→ Saved entries:
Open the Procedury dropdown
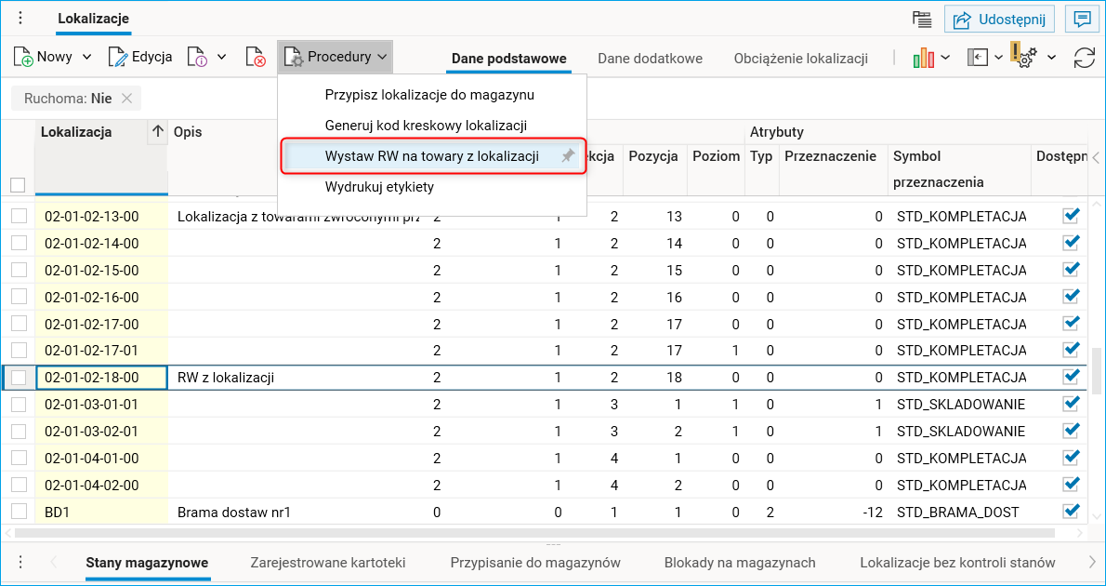This screenshot has width=1106, height=586. tap(335, 56)
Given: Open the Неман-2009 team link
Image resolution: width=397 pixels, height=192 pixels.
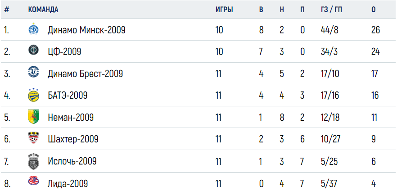Looking at the screenshot, I should (x=71, y=118).
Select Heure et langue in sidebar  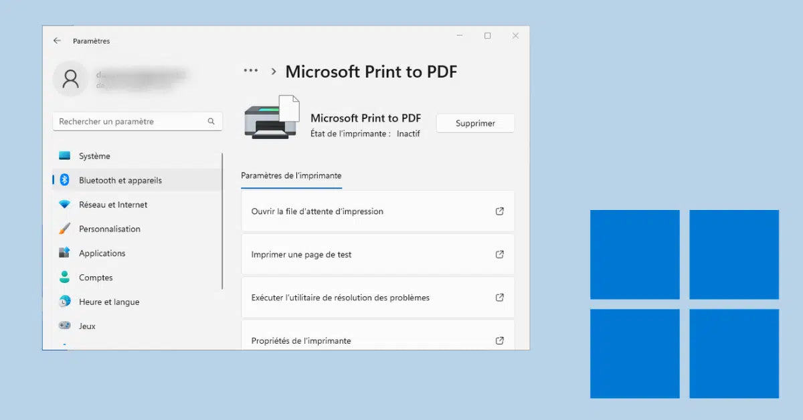click(108, 302)
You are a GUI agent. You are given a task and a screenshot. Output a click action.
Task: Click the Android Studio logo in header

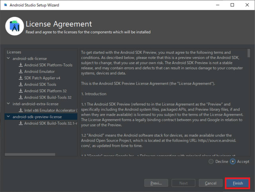click(14, 27)
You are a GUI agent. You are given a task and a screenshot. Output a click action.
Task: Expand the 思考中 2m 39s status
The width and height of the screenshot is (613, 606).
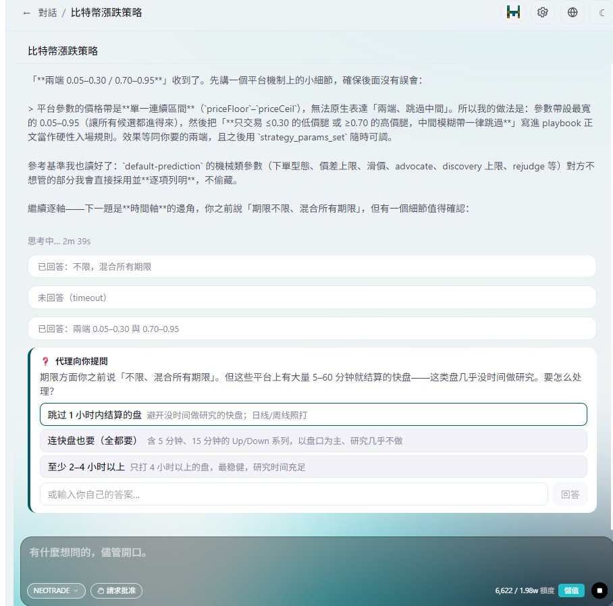click(x=59, y=241)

→ EXERCISE DESCRIPTION: Give again, word for word, each line from the one holding "Task: Click the Android Studio logo in header" through the end of the entries, and leave out any picture.

→ EXERCISE RESPONSE:
Task: Click the Android Studio logo in header

click(14, 27)
You are a GUI agent. You are given a task and a screenshot. Output a click action.
Task: Expand the 思考中 2m 39s status
The width and height of the screenshot is (613, 606).
click(x=59, y=241)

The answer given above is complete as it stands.